In the Illumination map, you can write a segmentation rule that allows all workloads in the group to communicate with each other. You can write this type of segmentation rule from any Illumination view level: Global, Groups, and Detail view levels. This feature is useful if your goal is to ringfence A software-built “fence” that secures and typically isolates high-value assets to mitigate the risk of access from East-West connectivity to other systems. a particular application instance or high value asset, when you want only the group’s members to communicate with each other, but you want to separate it from everything else in your organization.

To write a group-level segmentation rule: 

  1. From the PCE web console menu, choose Illumination.

    The Illumination map appears.

  2. Select the group you want to write a Group-level segmentation rule for.

    The command panel appears.

  3. In the command panel, click Add Segmentation Rule.

    The command panel opens an Add Segmentation Rule dialog box. In the dialog box, you can write a segmentation rule that allows all workloads and other entities to communicate with each other for all services.

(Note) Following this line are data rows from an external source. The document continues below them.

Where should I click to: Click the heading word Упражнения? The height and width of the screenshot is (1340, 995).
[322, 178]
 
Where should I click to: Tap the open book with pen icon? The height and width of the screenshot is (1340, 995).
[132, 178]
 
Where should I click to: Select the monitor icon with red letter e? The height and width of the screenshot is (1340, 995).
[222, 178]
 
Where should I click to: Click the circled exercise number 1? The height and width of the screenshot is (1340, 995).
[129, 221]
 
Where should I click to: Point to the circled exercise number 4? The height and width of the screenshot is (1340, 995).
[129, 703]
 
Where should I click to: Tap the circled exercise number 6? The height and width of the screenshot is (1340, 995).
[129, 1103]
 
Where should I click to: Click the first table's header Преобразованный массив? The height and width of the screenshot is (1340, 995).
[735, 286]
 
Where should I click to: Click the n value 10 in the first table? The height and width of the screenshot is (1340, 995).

  4. In the Add segmentation rule dialog box, select a segmentation ruleset to add the segmentation rule to, or leave the default when one is already configured for the group, and complete the rest of the rule fields.
  5. (Optional) Select SecureConnect when you want to encrypt traffic between workloads.

Set Group Enforcement

After you have written segmentation rules for a group, you can change the group's enforcement, which determines how a group's rules affect the communication among the group's workloads.

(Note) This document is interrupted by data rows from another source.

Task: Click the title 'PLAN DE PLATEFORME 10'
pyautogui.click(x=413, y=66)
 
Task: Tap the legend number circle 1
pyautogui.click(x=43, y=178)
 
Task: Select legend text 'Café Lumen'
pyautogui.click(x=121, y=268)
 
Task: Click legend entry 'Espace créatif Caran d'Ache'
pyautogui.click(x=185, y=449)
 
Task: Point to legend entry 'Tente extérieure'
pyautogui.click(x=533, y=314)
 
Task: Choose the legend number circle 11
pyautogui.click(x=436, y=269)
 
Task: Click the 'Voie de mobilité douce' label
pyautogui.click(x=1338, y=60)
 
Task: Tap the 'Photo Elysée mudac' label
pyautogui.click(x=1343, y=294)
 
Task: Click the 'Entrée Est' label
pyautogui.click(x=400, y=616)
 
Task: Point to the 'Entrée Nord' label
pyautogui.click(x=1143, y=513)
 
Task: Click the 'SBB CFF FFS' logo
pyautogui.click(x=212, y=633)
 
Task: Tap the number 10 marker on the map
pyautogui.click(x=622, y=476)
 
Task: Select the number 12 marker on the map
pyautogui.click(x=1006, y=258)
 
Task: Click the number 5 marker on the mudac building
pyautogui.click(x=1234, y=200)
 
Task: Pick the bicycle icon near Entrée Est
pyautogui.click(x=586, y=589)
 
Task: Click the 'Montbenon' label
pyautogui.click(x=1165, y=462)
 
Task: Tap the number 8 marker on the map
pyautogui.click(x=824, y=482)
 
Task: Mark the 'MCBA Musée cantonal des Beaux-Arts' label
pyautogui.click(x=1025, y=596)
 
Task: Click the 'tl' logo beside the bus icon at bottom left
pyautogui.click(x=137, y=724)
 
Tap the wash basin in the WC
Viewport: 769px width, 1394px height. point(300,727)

You can choose from the following enforcement states for the workloads inside of a group: 

  • Visibility only. In this state the PCE displays the flow of traffic to and from the workload, providing insight into the datacenter and the applications running in it. No traffic is blocked in this state.
  • Full Enforcement. A state of a workload in which all ruleset rules are enforced and all traffic flows that are not allowed by the rules are blocked.
  • Selective Enforcement: Selective enforcement applies only to managed workloads; it does not apply to NEN-controlled or other unmanaged workloads. It controls which ports or services are enforced on workloads.

To set group enforcement:

  1. From the PCE web console menu, choose Illumination.

    The Illumination map appears.

  2. Find the group for which you want to change enforcement and click inside the group.

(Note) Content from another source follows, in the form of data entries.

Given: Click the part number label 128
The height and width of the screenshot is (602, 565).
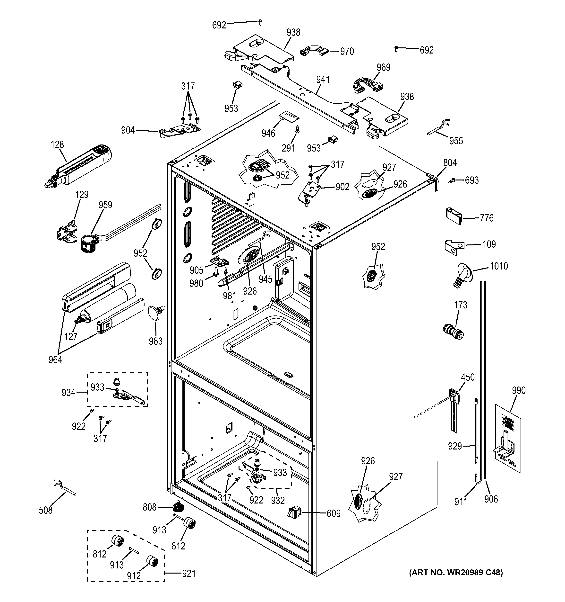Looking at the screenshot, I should click(x=57, y=144).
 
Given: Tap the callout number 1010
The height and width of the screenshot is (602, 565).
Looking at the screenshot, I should click(x=498, y=266).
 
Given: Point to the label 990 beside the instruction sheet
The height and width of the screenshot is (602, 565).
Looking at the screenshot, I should click(x=518, y=390).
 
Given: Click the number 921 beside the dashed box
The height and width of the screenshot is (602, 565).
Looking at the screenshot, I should click(x=188, y=574).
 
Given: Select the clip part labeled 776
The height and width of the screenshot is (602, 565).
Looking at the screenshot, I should click(x=454, y=215).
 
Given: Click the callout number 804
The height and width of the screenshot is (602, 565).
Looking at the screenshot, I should click(x=450, y=163).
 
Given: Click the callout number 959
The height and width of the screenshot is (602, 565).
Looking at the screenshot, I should click(x=105, y=205).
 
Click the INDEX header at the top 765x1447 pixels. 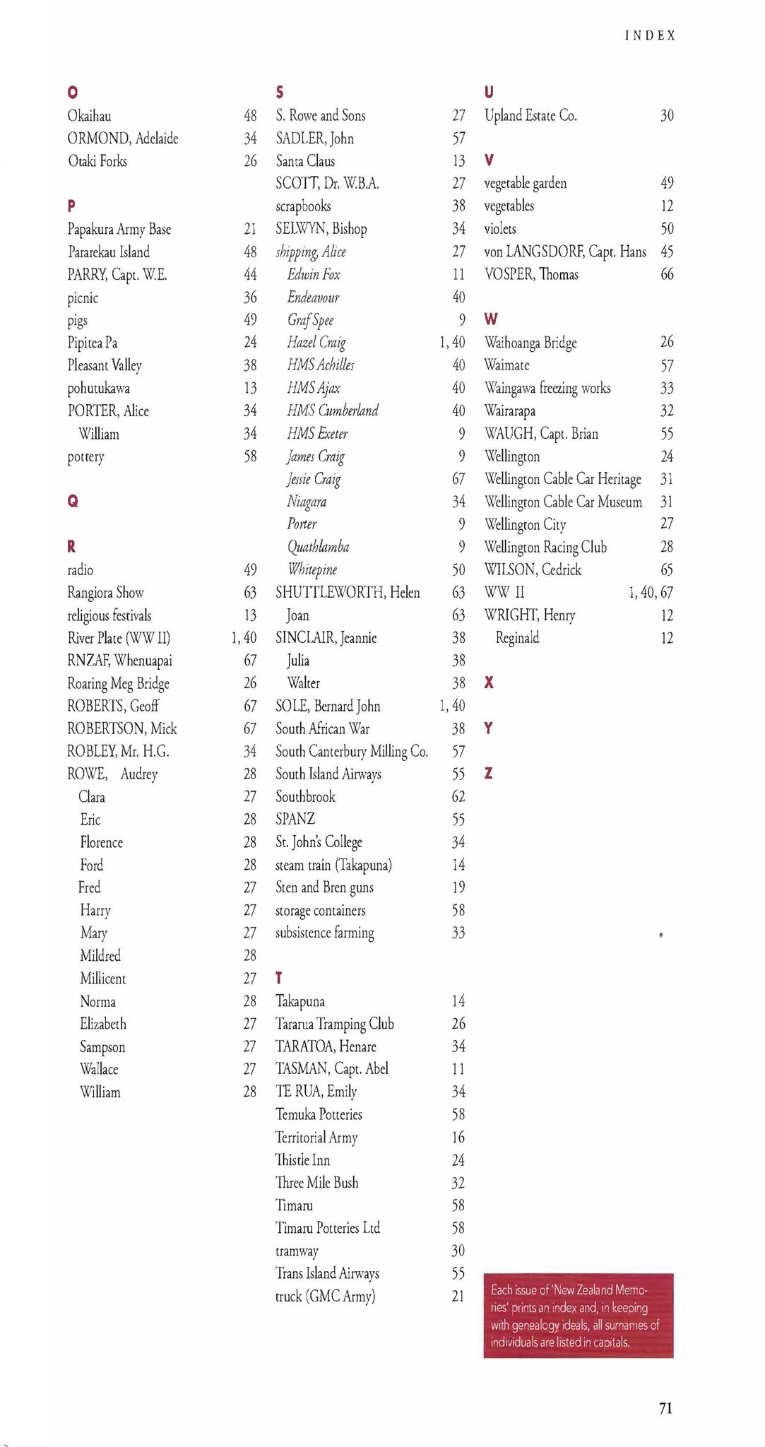click(650, 35)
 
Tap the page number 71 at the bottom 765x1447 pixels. click(665, 1408)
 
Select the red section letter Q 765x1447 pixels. click(72, 502)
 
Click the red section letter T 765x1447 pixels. click(279, 978)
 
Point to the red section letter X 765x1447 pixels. click(489, 683)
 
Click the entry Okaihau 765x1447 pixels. click(89, 116)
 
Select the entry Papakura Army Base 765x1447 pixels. click(119, 229)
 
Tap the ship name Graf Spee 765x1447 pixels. click(310, 320)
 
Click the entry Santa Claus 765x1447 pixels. click(305, 161)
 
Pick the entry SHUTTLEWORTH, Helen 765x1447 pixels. click(348, 592)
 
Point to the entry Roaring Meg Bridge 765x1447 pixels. click(118, 683)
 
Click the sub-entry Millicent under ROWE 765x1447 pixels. click(102, 979)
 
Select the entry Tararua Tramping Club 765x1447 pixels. click(334, 1024)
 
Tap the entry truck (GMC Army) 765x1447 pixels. click(325, 1297)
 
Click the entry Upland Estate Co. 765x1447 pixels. click(530, 116)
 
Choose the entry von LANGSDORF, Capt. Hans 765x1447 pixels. click(564, 252)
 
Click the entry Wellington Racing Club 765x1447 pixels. click(545, 547)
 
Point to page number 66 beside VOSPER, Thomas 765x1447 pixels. click(667, 274)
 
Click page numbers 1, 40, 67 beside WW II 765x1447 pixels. click(651, 592)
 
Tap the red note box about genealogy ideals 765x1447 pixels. click(578, 1316)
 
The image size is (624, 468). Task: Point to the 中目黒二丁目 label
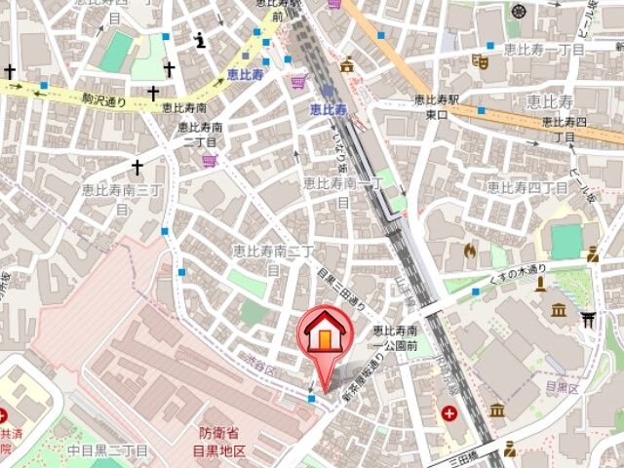pos(108,450)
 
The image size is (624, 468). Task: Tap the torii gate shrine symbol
pos(586,316)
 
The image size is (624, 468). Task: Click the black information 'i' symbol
pos(200,40)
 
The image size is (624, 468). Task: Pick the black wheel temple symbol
pos(517,12)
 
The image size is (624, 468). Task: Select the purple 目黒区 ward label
pos(563,387)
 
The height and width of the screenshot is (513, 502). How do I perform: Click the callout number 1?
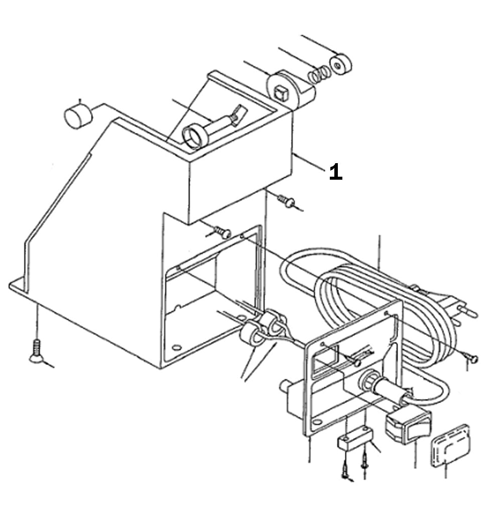click(336, 172)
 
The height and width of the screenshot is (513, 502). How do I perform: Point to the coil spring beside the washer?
click(319, 75)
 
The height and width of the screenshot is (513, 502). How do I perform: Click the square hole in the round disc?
click(281, 91)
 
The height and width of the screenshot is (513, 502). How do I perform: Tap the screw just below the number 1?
click(288, 202)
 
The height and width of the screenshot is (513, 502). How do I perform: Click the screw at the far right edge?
click(472, 358)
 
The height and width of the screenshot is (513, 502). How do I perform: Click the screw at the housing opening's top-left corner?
click(221, 232)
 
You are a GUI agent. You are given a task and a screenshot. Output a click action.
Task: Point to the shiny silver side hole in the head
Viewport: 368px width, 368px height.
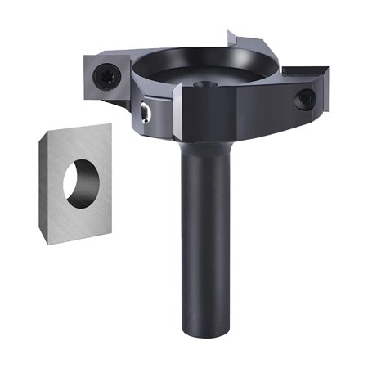tap(145, 112)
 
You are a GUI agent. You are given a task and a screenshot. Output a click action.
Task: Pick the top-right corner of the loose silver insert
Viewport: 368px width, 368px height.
tap(110, 124)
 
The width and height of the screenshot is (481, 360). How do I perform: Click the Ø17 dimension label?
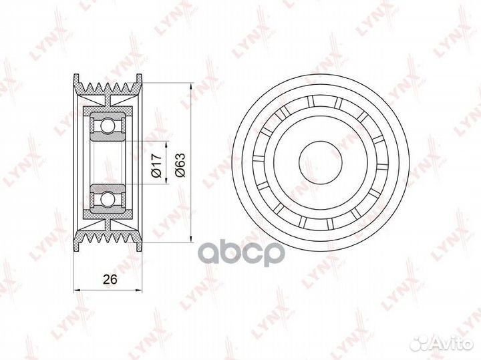tap(156, 165)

    The command panel appears.

  3. Click the edit tool next to Enforcement.
  4. The pop-up dialog explains that editing affects only the workloads in this group.
    Click Continue.
  5. The group's command panel allows you to select the enforcement from the dropdown list.
  6. Select the new enforcement type and click Save

Create Unmanaged Workloads from IP Addresses

From the Illumination map, you can quickly create unmanaged workloads from IP addresses. A reverse DNS lookup is done on the IP addresses to obtain and display the server name for the unmanaged workload. The server names are only displayed in the PCE web console. When you export the file, it lists IP addresses.

NOTE:

The DNS names are not displayed in Illumination for Illumio Secure Cloud customers.

When you select an IP address in Illumination that is not currently associated with another policy object, it automatically populates the IP address into an unmanaged workload with the following values:

  • A default interface of eth0
  • The hostname, which is the IP address by default

IPv4 or IPv6 addresses displayed in Illumination can be selected from the internet, IP lists, or traffic links. The default interface and hostname can be changed if needed and labels can be added to the unmanaged workload.

Until new traffic for the unmanaged workload is observed, the traffic lines are not displayed for the unmanaged workload. The traffic lines in Illumination are updated after new flows are reported by the PCE.

If you try to create an unmanaged workload from an IP address where an unmanaged workload already exists, an error message is displayed.